P.Denny,SX bersama oma-oma
Ada juga umat yang meminta pendampingan bulanan dalam kelompok Yoakim-Anna yang beranggotakan para lansia kebanyakan ibu-ibu. Kegiatan bulanan ini hanyalah sederhana, yaitu ber¬doa Rosario, misa dan sharing pengalaman dengan panduan saya sendiri apapun topik yang dipilih dengan bebas sambil minum teh dan makanan ringan. Berkomunikasi dengan umat lansia mengingatkan saya pada pengalaman saya sendiri ketika masih tinggal bersama keluarga sendiri di Madiun. Setelah ibu saya meninggal dunia dalam usia 39 tahun dan saya masih di bangku kelas 3 SD, nenek saya, yaitu ibu dari ayah saya menggantikan posisi ibu saya sebagai figur ibu buat kami lima bersaudara. Pengalaman indah hidup dan menerima kasih yang menjadi bekal bagi saya sebagai seorang anak rupanya memberikan kekuatan tersendiri dalam pengalaman pastoral saya sebagai imam misionaris di Jepang ini.

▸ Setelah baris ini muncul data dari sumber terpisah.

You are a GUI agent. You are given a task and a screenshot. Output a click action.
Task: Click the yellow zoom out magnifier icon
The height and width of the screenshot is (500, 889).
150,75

P.Denny,SX saat misa arwah di rumah umat
Pengalaman membaptis seorang bapak berusia 100 tahun menjadi hal menarik karena 17 tahun setelah istrinya yang beragama Katolik meninggal dunia akhirnya bapak yang menderita penyakit kusta dan tinggal di penampungan orang kusta di Keifuen Kumamoto ini meminta dibaptis. Sebelum dibaptis dia sudah memperisapkan diri tidak makan apa-apa selama beberapa hari dengan tujuan untuk cepat bisa bertemu dan berkumpul kembali dengan istrinya di alam baka. Karena keinginannya yang kuat ini para perawat dan dokter pun memanggil saya untuk memberikan baptisan. Setelah saya baptis akhirnya saya berpesan supaya dia menjadi lebih sehat dan mau makan lagi. Meskipun sudah sulit mendengar namun dia mengerti ucapan saya ini dan malah memarahi saya karena saya tidak menepati janji. Dia mengerti kalau sudah dibaptis dia akan cepat meninggal dunia dan bertemu kembali dengan istrinya. Saya pun mengiyakan saja apa yang sudah dia pahami dan hal yang menggembirakan dia pun mengerti arti komuni kudus yang dia terima saat setelah dibaptis. Sampai dengan sekarang tiap bulan saya masih bisa berkunjung ke kamar bapak tua ini yang selalu barbaring di tempat tidur tatami. Dia sekarang sudah mau makan dan minum lagi dan nampak lebih baik dari kali pertama saya membaptisnya. Tiap kali berkunjung kata kunci yang berguna adalah “Inori” yang berarti Doa. Maka dia pun akan tenang ikut berdoa bersama kami dalam tata cara Katolik meskipun dia tidak tahu apa yang kami doakan.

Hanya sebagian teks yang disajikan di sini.